To better characterize the consequence of this difference, the authors compared the cellular interactome of catalytically inactive mutants of SCoV1-PLpro and SCoV2-PLpro in a lung cancer cell line stimulated with IFN-I. Confirming their previous findings, ISG15 was found significantly enriched in complexes with PLpro from SARS-CoV-2, while SCoV1-PLpro preferentially bound ubiquitin residues. Further, overexpression of PLpro in IFN-I-treated cells led to inhibition of cellular protein ISGylation, including—and perhaps central to its activity—ISGylation of Interferon Regulatory Factor 3 (IRF3), a key transcription factor that orchestrates multiple IFN-mediated pathways. Concordantly, SCoV2-PLpro overexpression led to a significant reduction of IFN-I induction in response to treatment with poly(I:C), a double-stranded RNA analog that mimics viral stimulation. Of note, while similar results were obtained using SCoV1-PLpro, its ability to inhibit IFN-I signaling seemed reduced compared to SCoV2-PLpro in this setting. It is interesting to note that the authors identified multiple other specific cellular interactors of SCoV1-PLpro and SCoV2-PLpro, which could further be involved in their ability to modulate host immune responses. Moreover, given the complexity of immune regulation by ISG15, and its role in promoting USP18-mediated dampening of the IFN-I signaling in human,[5] a complete understanding of its interplay with PLpro and its consequences on viral and host protein ISGylation should require further investigation.

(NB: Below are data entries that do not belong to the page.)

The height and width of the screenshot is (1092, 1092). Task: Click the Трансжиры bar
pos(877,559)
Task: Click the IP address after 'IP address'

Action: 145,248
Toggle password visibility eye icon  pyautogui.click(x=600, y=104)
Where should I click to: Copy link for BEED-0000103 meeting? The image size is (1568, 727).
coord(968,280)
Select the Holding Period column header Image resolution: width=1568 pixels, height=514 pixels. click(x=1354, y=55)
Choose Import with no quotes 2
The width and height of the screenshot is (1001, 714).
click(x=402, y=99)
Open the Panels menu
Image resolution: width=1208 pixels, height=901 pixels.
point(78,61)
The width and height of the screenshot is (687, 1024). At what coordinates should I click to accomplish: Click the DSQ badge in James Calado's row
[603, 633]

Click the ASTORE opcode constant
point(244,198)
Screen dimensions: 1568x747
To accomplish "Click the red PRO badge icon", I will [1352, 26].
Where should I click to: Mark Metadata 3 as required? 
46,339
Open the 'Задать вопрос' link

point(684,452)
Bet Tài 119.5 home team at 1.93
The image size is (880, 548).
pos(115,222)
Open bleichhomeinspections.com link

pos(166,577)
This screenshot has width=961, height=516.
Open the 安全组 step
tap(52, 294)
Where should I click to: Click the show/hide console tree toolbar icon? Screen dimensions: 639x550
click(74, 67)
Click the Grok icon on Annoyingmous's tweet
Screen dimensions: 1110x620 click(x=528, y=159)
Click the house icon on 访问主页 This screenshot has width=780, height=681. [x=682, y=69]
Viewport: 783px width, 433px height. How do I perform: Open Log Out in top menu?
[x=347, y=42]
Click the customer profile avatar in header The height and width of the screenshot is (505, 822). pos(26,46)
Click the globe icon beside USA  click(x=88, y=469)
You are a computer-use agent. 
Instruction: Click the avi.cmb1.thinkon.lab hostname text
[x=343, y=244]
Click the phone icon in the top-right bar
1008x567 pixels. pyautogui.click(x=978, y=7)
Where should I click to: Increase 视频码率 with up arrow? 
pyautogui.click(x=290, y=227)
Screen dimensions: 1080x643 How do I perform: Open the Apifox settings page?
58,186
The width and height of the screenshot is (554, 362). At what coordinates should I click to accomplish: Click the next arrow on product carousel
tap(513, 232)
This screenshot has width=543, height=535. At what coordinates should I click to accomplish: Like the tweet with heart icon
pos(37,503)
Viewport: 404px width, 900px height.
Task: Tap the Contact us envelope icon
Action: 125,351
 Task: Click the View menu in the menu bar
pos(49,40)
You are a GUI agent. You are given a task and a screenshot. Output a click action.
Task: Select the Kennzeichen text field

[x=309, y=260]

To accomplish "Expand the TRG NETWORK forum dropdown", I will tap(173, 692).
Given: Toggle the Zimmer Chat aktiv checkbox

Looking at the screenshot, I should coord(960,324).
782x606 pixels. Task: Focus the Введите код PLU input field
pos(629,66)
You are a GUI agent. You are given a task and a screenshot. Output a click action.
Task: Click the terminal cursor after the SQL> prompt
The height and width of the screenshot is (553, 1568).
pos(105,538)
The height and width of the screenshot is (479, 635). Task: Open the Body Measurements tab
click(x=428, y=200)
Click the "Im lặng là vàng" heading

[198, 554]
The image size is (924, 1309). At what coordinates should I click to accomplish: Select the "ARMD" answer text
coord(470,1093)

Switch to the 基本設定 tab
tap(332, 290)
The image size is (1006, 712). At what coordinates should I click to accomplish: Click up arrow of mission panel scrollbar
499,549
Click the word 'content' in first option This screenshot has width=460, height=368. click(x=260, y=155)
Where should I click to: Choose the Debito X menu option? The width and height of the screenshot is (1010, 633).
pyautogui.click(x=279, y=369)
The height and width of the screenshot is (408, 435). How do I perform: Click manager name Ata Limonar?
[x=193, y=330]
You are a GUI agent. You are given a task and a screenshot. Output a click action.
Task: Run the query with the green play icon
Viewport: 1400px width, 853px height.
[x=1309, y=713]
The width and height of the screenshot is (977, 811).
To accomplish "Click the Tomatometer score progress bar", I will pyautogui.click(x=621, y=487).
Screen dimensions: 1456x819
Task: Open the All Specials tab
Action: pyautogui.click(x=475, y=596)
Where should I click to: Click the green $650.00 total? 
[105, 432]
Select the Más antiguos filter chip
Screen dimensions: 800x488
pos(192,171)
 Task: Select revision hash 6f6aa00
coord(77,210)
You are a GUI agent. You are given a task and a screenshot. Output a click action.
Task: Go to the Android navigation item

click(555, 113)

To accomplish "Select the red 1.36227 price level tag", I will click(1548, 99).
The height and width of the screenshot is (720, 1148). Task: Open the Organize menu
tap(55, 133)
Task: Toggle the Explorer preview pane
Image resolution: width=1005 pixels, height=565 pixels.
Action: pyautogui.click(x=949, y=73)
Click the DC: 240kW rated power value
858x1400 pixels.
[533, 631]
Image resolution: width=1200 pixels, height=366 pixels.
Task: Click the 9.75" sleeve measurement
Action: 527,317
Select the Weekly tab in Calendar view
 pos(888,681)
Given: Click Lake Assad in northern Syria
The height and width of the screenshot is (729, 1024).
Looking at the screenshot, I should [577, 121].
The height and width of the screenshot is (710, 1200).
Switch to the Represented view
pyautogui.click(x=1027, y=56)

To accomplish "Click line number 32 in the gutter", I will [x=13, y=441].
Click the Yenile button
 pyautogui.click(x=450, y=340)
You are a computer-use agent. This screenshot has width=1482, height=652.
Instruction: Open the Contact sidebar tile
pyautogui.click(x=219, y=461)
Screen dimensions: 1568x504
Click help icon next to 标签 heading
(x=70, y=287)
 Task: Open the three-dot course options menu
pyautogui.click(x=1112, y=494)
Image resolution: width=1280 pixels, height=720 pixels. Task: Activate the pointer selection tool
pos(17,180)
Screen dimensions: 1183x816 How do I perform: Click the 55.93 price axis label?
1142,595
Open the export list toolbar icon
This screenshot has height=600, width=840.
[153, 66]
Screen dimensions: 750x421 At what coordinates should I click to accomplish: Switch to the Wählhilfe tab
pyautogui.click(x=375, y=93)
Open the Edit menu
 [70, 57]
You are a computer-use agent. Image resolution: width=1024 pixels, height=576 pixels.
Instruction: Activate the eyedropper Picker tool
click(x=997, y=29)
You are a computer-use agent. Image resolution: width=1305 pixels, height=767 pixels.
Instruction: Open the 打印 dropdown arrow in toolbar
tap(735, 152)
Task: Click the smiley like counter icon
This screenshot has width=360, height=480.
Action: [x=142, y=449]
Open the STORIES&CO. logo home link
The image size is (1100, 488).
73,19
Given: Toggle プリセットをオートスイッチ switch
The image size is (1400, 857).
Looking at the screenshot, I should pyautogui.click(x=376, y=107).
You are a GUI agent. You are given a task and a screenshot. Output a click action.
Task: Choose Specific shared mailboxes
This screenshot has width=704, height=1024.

Viral proteases constitute one of the primary targets in drug discovery, as exemplified by several inhibitors successfully used in clinic against HIV and HCV proteases, among others. The dual role played by PLpro in promoting viral replication and inhibiting innate immune responses (Fig. 1) qualifies it further as an attractive target for drug development. The authors identified GRL-0617, a previously described SCoV1-PLpro inhibitor, as a potential drug candidate against SARS-CoV-2. Importantly, using similar assays to the ones performed in their study, the authors showed that GRL-0617 inhibits the deubiquitination and deISGylation activities of SCoV2-PLpro and restores the IFN-I response in SCoV2-PLpro-expressing cells stimulated with poly(I:C). Importantly, a 100 μM dose of GRL-0617 resulted in strong inhibition of viral replication and SARS-CoV-2 mediated cytotoxicity, paving the rationale to develop more potent inhibitors of SCoV2-PLpro.

Fig. 1

Dual role of SARS-CoV-2 protease PLpro in viral replication and inhibition of innate immune sensing. PLpro is required for the processing of SARS-CoV-2 polyprotein into mature sub-units to generate a functional replicase complex. Additionally, PLpro antagonizes the ISGylation of cellular proteins, including IRF3, leading the dysregulation of innate immune sensing

Overall, this study sheds light on SARS-CoV2 PLpro and its role in the pathogenesis of COVID-19 by characterizing its deISGylation activity. It suggests that inhibition of PLpro would not only inhibits viral replication, but also rescue antiviral immunity, establishing PLpro as a particularly promising target for further drug development.